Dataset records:
---+---
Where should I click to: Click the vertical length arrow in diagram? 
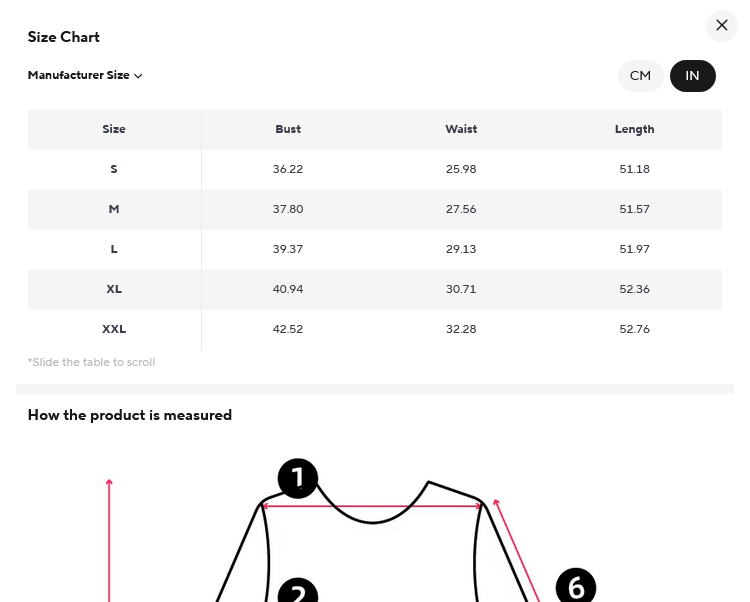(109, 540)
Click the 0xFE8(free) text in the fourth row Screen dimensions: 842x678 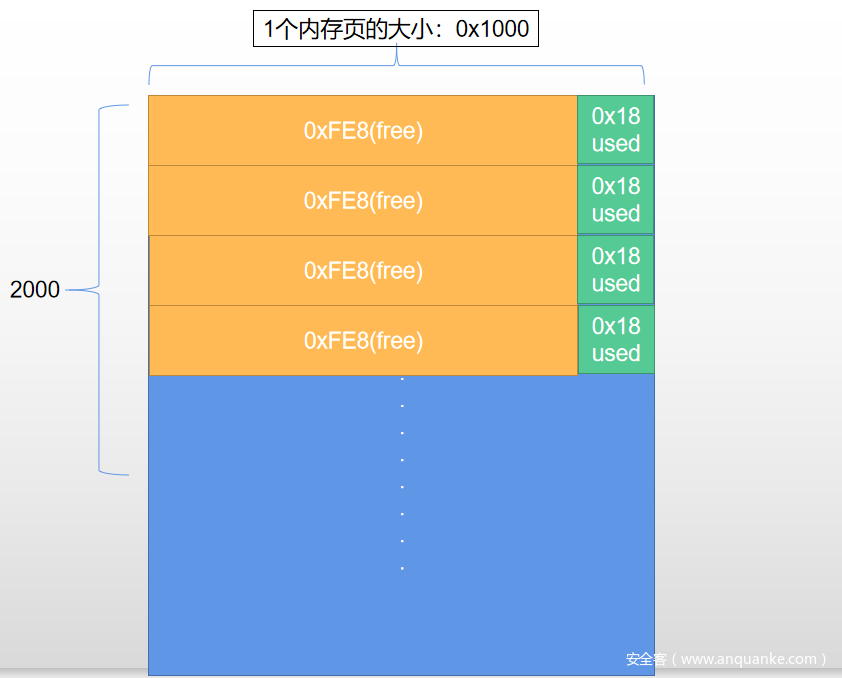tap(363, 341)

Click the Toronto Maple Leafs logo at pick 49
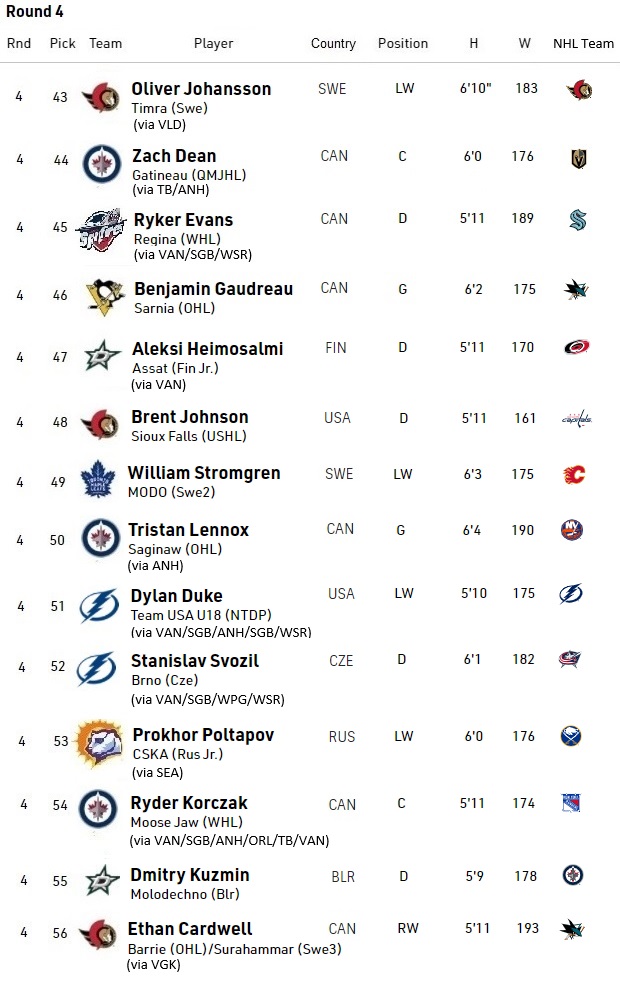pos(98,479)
---+---
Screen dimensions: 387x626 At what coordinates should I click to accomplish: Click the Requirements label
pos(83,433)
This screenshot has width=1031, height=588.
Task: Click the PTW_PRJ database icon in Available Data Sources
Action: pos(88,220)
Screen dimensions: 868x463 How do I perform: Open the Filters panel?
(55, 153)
---+---
Instructions for the task:
Extract every line of the records that contains the string "should", and list those lines.

Output of the exercise:
Where should I click to: Click the vertical length arrow in diagram? 
Screen dimensions: 387x626 At what coordinates should I click to accomplish: Click the Requirements label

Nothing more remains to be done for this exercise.